What is needed:
Copy the records below word for word, from the first line through the line that contains "350x197 pixels.", and leave out any pictures.

Input:

= = = = =

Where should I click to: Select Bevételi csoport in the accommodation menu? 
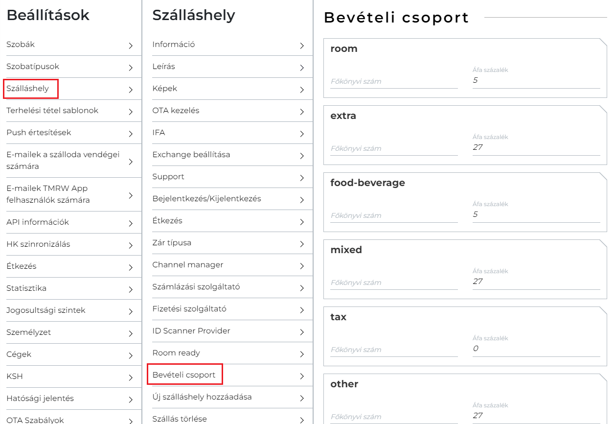(184, 375)
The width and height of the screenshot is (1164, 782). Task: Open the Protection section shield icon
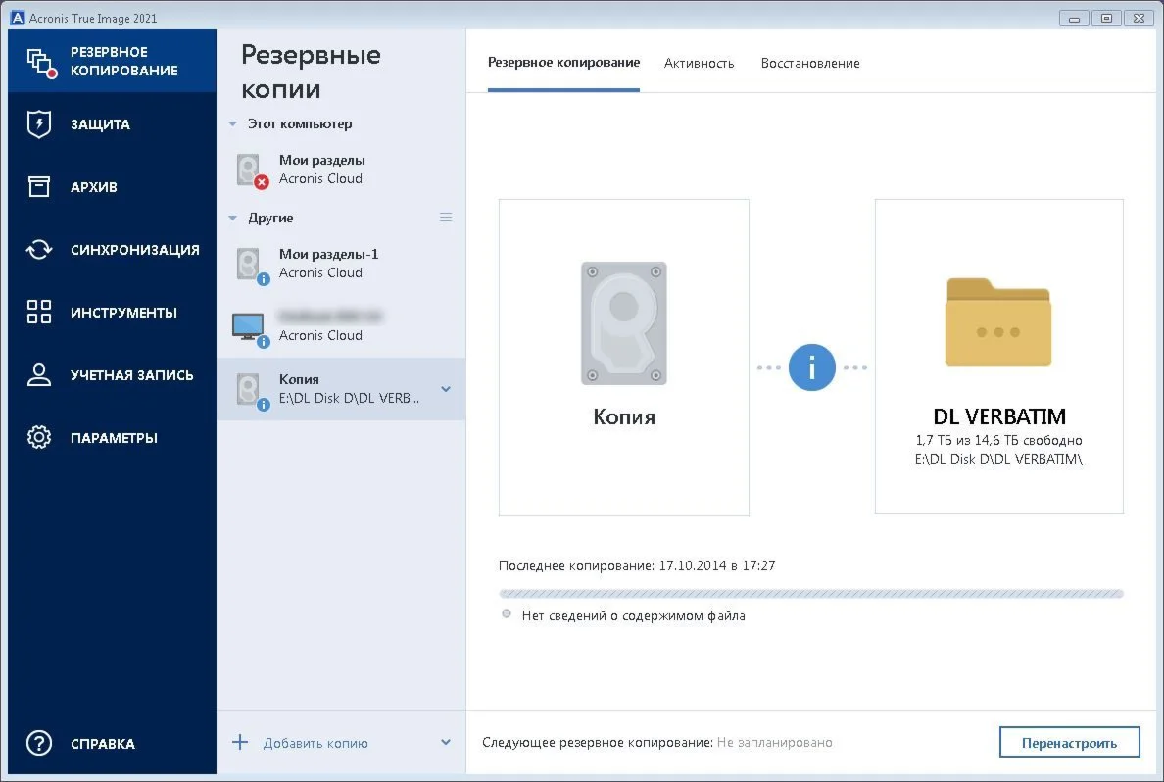point(38,124)
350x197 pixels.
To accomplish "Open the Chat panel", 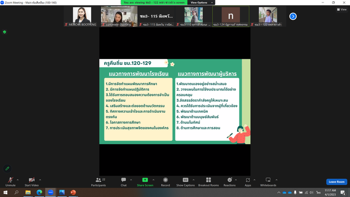I will [124, 181].
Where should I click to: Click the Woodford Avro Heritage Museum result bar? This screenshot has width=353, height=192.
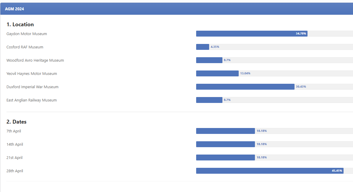point(209,60)
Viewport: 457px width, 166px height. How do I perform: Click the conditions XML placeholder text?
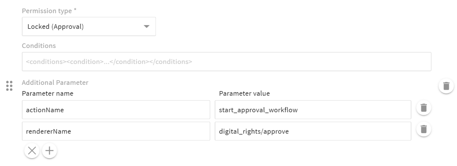click(x=109, y=62)
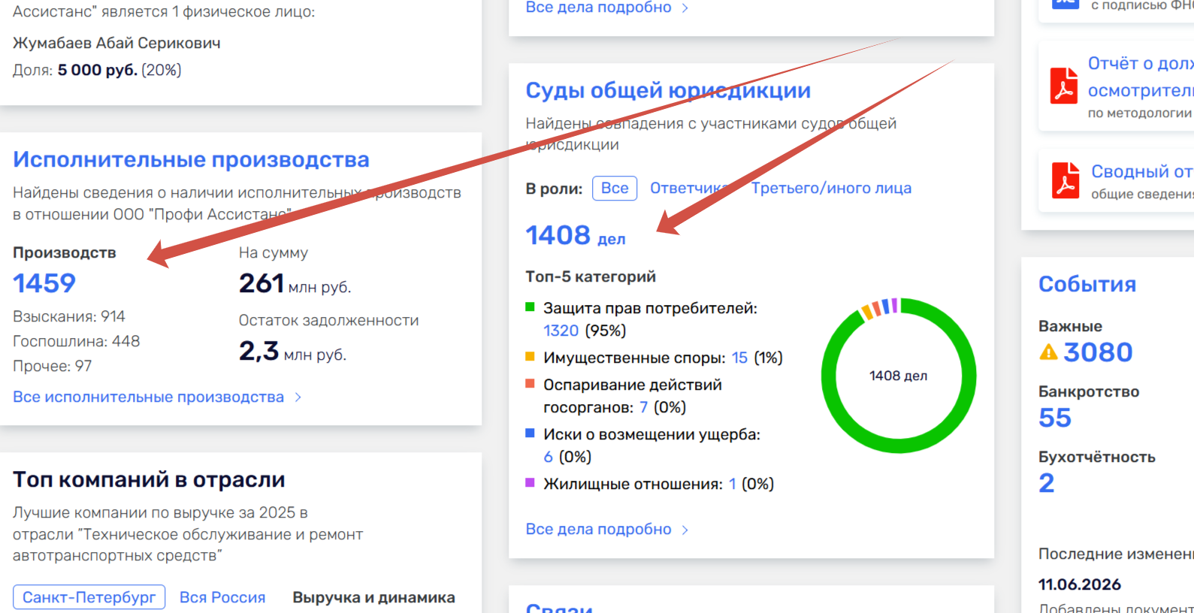This screenshot has height=613, width=1194.
Task: Click the purple legend marker for Жилищные отношения
Action: click(x=530, y=482)
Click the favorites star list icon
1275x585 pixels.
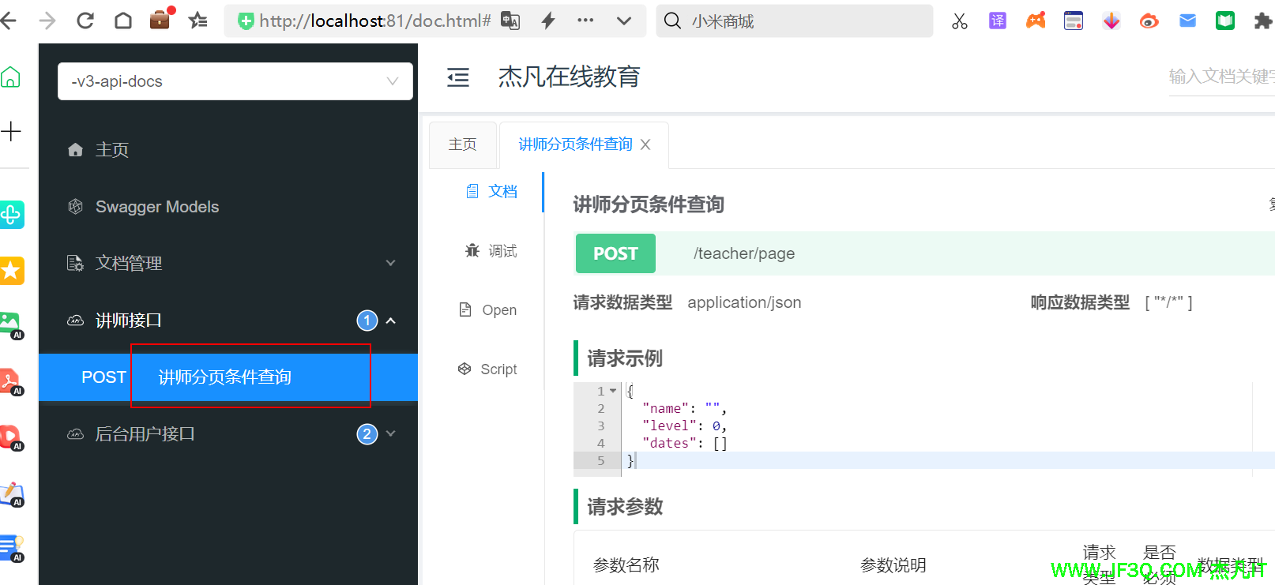click(197, 21)
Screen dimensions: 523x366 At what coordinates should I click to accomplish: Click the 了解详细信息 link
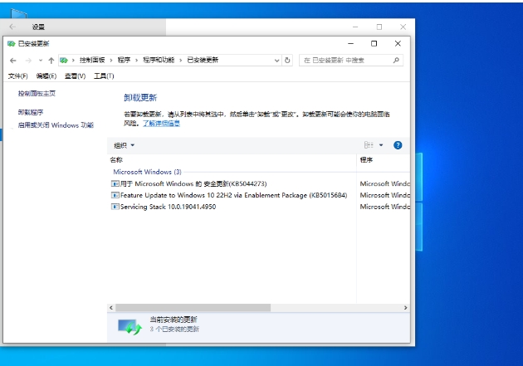tap(161, 123)

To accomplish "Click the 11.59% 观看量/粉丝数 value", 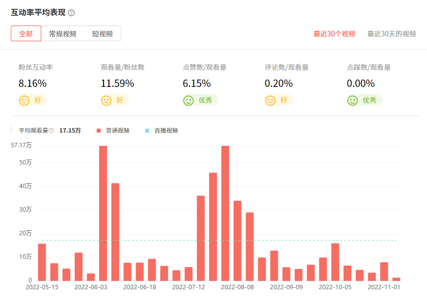I will pos(117,83).
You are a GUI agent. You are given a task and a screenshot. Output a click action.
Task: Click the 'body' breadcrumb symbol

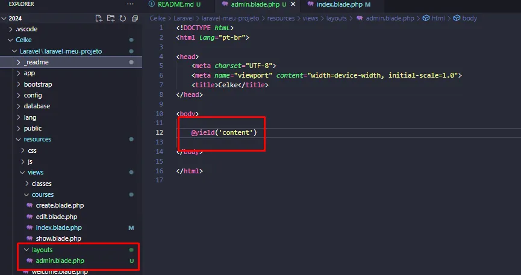click(469, 19)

= = = = =

The completed task:
Where should I click to: Select Bevételi csoport in the accommodation menu? 
(184, 375)
The width and height of the screenshot is (1164, 782). Task: Open the Protection section shield icon
point(38,124)
350x197 pixels.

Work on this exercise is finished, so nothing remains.